In a testimony at a Senate Homeland Security Committee hearing in November 2015, Anne Richard, a senior US State Department official, said that any Syrian refugee is scrutinized by officials from the National Counterterrorism Center, FBI, Department of Homeland Security, State Department and Pentagon. It is worthwhile to mention that the investigation process for the refugees who get the most scrutiny takes two or more years to be completed.
President Trump’s statement favoring Christians over Muslims for refugee assignment did not bring joy to most of the Christian community. Many Christian leaders denounced this ban for closing the door to those most in need. One of the Christian leaders opposing this discrimination was Bishop Joe S. Vásquez who said, “We believe in assisting all, regardless of their religious beliefs”.
This temporary ban or the building of walls isn’t an effective way to repel terrorism. Among Muslims there are those who love Americans and respect other faiths. What the world expects from America is to take sensible steps while taking precautions against terrorism. When we take into consideration the terror statistics in the US, the attacks related to immigrants are very rare:
Virtually all the deaths from immigrant attacks (98.6 percent) came from one event: 9/11. Other than that, fatal immigrant-linked terrorist attacks in the US were vanishingly rare. The average likelihood of an American being killed in a terrorist attack in which an immigrant participated in any given year is one in 3.6 million -even including the 9/11 deaths.
Additionally, according to data put forth by the Cato Institute, between 1975 and 2015 there have been no American deaths on US soil by any foreign terrorists from the seven Muslim countries listed by the executive order. I believe it is essential to mention that there are 3.3 million Muslims in the United States and they are largely middle-class and well educated who are integrated as part of the American society. They are taking positions in a wide variety of jobs as college teachers, officers, doctors, politicians and so forth. According to Pentagon, as of 2012, there were 3,600 Muslims on active duty in the US military.

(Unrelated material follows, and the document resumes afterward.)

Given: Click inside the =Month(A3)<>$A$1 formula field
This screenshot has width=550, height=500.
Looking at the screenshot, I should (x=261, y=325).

Instead of taking such strict measures, the US administration can be more effective in combatting terrorism by focusing on its main cause, which is its ideology. In line with this target, an intellectual campaign should be initiated urgently through an alliance between the US administration and sincere Muslims. The US should be in cooperation with Muslim religious leaders, academicians who can refute the erroneous ideology of terrorism and with those who believe in goodness of humanity. Such alliances will benefit both the Trump administration and eliminate the global terror threat.